In this case it seems that when you are converting back to an int after the function returns it is possible that you reach the maximum value of an int, my suggestion is for you to use a type that can represent a greater range of values.
#include <iostream>
#include <limits>
#include <boost/multiprecision/cpp_int.hpp>
int main(int argc, char* argv[])
{
std::cout << "int min: " << std::numeric_limits<int>::min() << std::endl;
std::cout << "int max: " << std::numeric_limits<int>::max() << std::endl;
std::cout << "long min: " << std::numeric_limits<long>::min() << std::endl;
std::cout << "long max: " << std::numeric_limits<long>::max() << std::endl;
std::cout << "long long min: " << std::numeric_limits<long long>::min() << std::endl;
std::cout << "long long max: " << std::numeric_limits<long long>::max() << std::endl;
boost::multiprecision::cpp_int bigint = 113850000000;
int smallint = 113850000000;
std::cout << bigint << std::endl;
std::cout << smallint << std::endl;
std::cin.get();
return 0;
}
As you can see here, there are other types which have a bigger range.
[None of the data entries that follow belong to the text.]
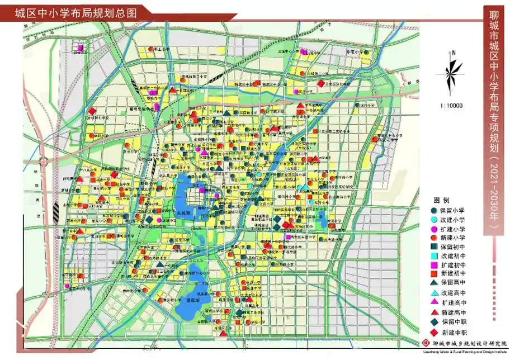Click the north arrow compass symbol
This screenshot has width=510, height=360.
pos(454,72)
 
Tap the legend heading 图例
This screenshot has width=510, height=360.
pos(441,200)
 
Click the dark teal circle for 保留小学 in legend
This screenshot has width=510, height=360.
pos(433,211)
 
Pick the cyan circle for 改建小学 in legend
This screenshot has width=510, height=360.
pos(433,220)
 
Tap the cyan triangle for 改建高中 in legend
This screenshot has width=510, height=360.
pos(433,293)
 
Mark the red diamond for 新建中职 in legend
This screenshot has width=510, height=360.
pos(433,332)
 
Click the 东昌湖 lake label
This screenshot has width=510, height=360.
pos(183,213)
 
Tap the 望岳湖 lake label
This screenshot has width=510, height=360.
pos(191,301)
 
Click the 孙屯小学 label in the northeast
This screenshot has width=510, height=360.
pos(353,51)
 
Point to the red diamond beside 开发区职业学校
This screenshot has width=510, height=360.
pos(320,84)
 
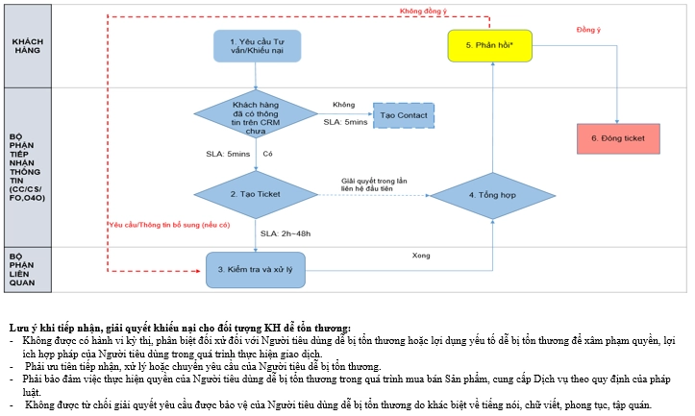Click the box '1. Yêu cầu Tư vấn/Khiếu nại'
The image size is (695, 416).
click(257, 46)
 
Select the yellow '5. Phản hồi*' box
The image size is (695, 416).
click(490, 45)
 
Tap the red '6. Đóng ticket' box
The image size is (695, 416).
click(618, 138)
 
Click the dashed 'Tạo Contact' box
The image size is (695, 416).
click(404, 115)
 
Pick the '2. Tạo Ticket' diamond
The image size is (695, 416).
click(256, 194)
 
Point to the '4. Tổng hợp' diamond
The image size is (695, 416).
click(492, 195)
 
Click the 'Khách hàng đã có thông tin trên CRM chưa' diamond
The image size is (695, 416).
click(256, 114)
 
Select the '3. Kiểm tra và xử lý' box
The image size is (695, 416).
click(256, 270)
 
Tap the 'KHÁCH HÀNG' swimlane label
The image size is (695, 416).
click(28, 46)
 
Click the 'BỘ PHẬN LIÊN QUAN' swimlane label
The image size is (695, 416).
click(22, 269)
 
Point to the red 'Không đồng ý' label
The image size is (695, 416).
click(423, 12)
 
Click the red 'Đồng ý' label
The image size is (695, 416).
click(588, 30)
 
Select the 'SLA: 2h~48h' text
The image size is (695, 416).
click(285, 233)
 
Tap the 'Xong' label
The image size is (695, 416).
click(421, 256)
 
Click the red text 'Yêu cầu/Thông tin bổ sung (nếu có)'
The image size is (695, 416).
click(170, 225)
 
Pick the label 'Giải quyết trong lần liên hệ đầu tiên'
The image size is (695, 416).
click(374, 184)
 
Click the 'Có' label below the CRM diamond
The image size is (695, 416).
click(268, 154)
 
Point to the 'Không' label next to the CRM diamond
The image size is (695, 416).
click(344, 105)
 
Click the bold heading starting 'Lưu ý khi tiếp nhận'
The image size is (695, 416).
click(180, 329)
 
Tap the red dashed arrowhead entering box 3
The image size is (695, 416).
click(199, 271)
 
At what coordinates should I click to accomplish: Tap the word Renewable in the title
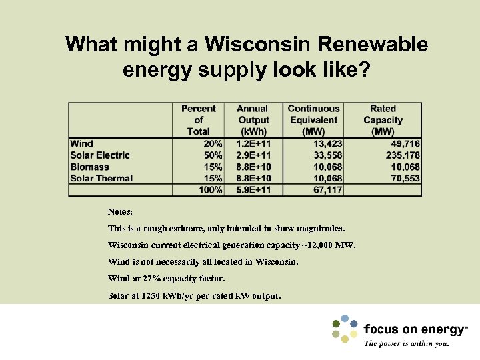373,45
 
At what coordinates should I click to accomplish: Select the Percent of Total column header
198,120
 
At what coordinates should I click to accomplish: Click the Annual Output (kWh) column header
253,120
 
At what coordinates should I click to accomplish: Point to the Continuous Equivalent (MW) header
313,120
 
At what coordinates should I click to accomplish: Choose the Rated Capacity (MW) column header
383,120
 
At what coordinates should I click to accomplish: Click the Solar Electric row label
100,155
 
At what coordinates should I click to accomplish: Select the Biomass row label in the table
89,167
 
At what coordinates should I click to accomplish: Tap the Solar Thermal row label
101,178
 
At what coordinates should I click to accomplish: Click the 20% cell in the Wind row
213,144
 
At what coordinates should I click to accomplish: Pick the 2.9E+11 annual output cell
253,155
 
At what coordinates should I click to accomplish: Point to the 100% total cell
211,190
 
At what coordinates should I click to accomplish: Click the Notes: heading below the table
120,211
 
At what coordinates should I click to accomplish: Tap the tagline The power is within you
407,344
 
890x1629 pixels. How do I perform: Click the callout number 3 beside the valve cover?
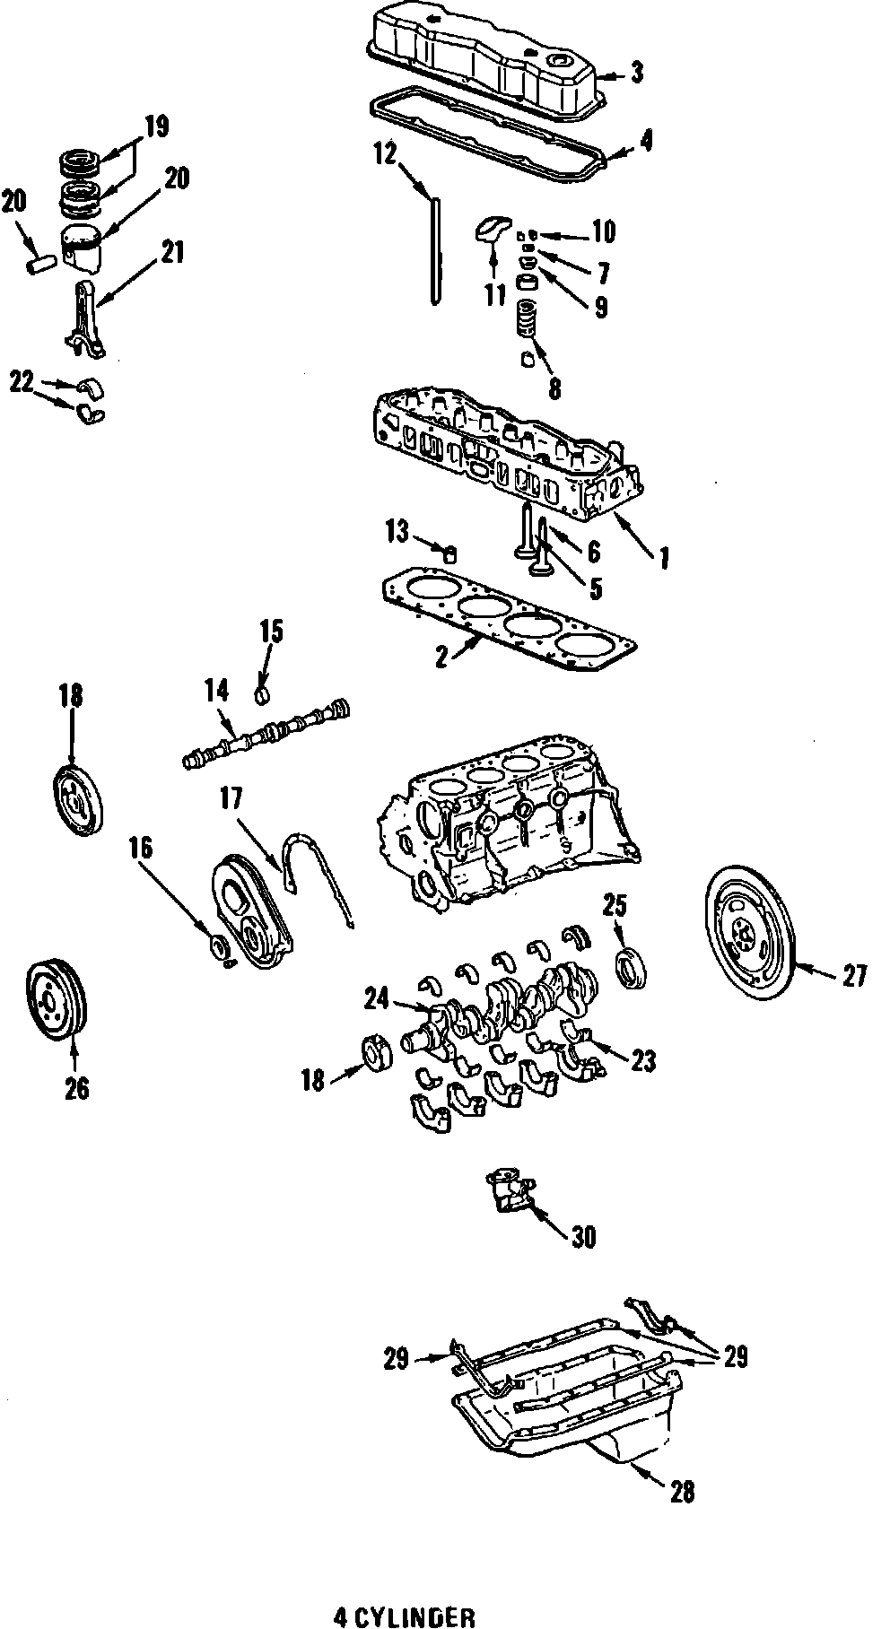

If these do not suffice I believe the latest boost version has just the thing for you.
Throw an exception:
if (pPStore > static_cast<float>(INT_MAX)) {
throw std::overflow_error("exceeds integer size");
} else {
pPMax = static_cast<int>(pPStore);
}
or use float instead of int.
When you multiply the maximum values of each term together you get a value around 1.42312e+12 which is somewhat larger than a 32 bit integer can hold, so let's see what the standard has to say about floating point-to-integer conversions, in 4.9/1:
A prvalue of a floating point type can be converted to a prvalue of an
integer type. The conversion trun- cates; that is, the fractional part
is discarded. The behavior is undefined if the truncated value cannot
be represented in the destination type.
So we learn that for a large segment of possible result values your function can generate, the conversion back to a 32 bit integer would be undefined, which includes making negative numbers.
You have a few options here. You could use a 64 bit integer type (long or long long possibly) to hold the value instead of truncating down to int.
Alternately you could scale down the results of your function by a factor of around 1000 or so, to keep the maximal results within the range of values that a 32 bit integer could hold.